The distribution, called Pivotal HD, is notable because it puts EMC in competition with Cloudera, which has a bevy of partners and is often seen as the Red Hat of big data. Many data warehousing players have built Hadoop connectors, but EMC went for a distribution so it could improve query response time. EMC's Pivotal HD could also drive sales of its Greenplum software and appliances.
Josh Klahr, vice president of products at EMC Greenplum, wasn't shy about the Cloudera comparison:
We want to be competitive with Cloudera. When we beta (Pivotal HD) with customers we've been able to stop a Cloudera purchase decision. Every account we go into there's increasing interest and adoption of Hadoop. The interest ranges from experimental to large production deployments.

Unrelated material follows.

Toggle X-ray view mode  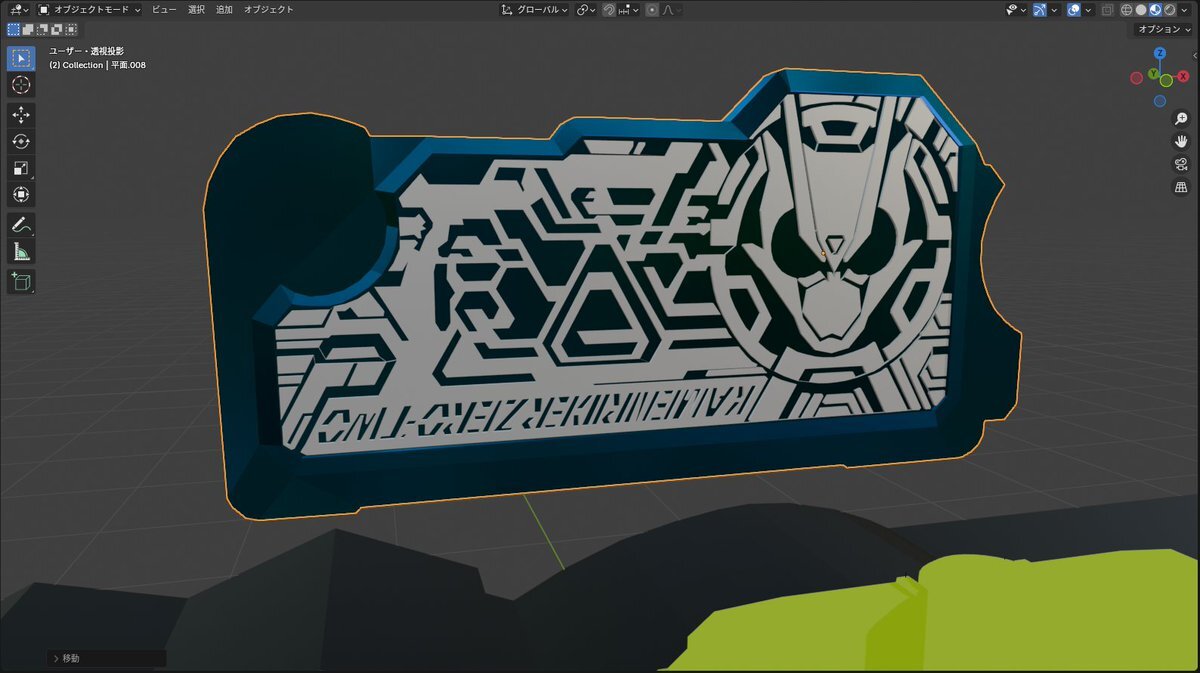point(1107,10)
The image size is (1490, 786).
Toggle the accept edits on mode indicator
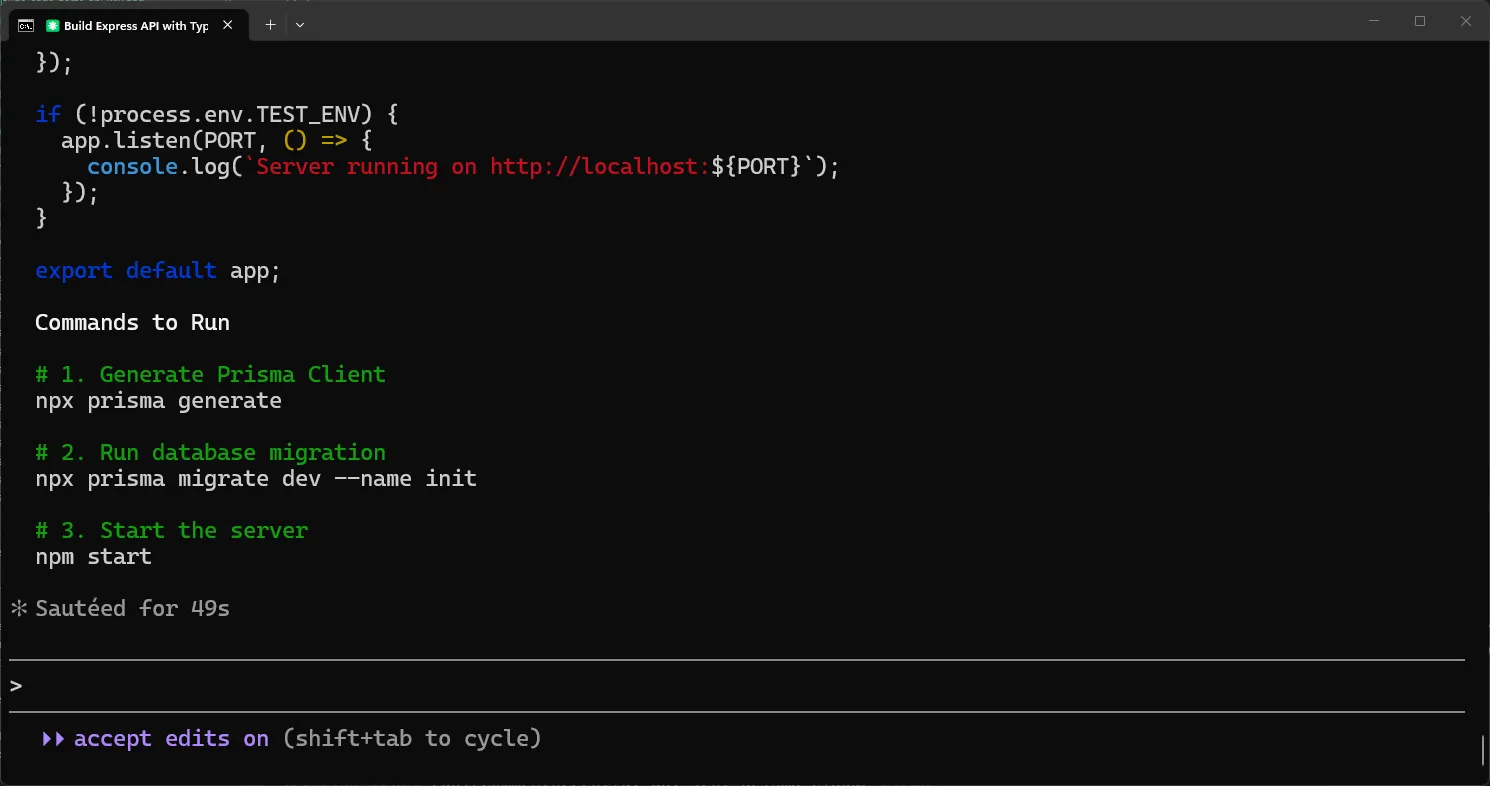(x=171, y=739)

Klahr noted that Pivotal HD has parts of Apache Hadoop, value added from the 100 developers EMC has on the project and proprietary database tools.
Among the key points about Pivotal HD:
- EMC's Hadoop distribution natively integrates with Greenplum's massive parallel processing database with Apache Hadoop.
- EMC said that its Hadoop distribution will bring SQL processing to the table and integrate with traditional business intelligence tools. Pivotal HD supports SQL-based data mining tools and allows them to use Hadoop's file system. EMC also outlined Project Hawq, an effort to bring database services to Hadoop.
- Cluster management tools so developers can deploy, configure and manage big data tasks.
- The storage giant claims that Pivotal HD is the most powerful Hadoop distribution because it uses EMC's dynamic pipelining technology. Based on its tests, EMC is claiming response time improvements ranging from 10x to 600x faster than SQL interfaces for Hadoop. EMC provided its own benchmarks comparing Hawq to Hive as well as Cloudera's Impala.
- The distribution bundles VMware's Hadoop Virtualization Extensions. That move isn't surprising given EMC owns VMware.
EMC said the rationale for its own distribution is that Hadoop interfaces in the enterprise aren't up to snuff and connectors are too slow. With Greenplum, EMC is looking to bring components and tools to bridge big data and business intelligence software via SQL.
The biggest issue for the big data market is that Hadoop distributions are piling up. Cloudera, IBM and Hortonworks are a few key players and the field is growing.
Pivotal HD will be available as software only or embedded with an appliance.